> _WORK REQUIRED_: State how many lines of the records contain the string "Expand", and give no other information.

[Dataset entries]
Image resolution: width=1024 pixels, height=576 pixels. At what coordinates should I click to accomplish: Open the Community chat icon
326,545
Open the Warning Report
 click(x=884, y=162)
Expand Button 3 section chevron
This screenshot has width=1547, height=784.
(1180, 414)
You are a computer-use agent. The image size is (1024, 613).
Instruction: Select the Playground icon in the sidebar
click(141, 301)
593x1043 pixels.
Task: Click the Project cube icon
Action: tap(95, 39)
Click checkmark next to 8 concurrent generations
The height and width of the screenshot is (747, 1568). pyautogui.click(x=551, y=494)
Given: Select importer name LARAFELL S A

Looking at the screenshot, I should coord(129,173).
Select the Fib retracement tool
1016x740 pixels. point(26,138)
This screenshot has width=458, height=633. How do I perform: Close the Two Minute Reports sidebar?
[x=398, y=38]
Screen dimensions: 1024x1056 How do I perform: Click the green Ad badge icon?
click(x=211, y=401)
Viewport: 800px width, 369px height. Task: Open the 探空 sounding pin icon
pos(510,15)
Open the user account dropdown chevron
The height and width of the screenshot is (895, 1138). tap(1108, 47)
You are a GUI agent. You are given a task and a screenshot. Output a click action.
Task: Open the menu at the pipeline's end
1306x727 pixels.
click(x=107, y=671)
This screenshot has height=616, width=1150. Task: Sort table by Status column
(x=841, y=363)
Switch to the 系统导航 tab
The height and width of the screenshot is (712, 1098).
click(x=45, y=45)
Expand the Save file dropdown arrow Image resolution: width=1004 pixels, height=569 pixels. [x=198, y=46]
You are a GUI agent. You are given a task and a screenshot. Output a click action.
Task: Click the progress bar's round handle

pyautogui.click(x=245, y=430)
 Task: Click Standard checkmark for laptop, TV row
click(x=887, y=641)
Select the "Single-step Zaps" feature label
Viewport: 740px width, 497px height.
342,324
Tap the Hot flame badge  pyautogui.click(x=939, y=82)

> _SOLUTION TO THE PROBLEM_: 2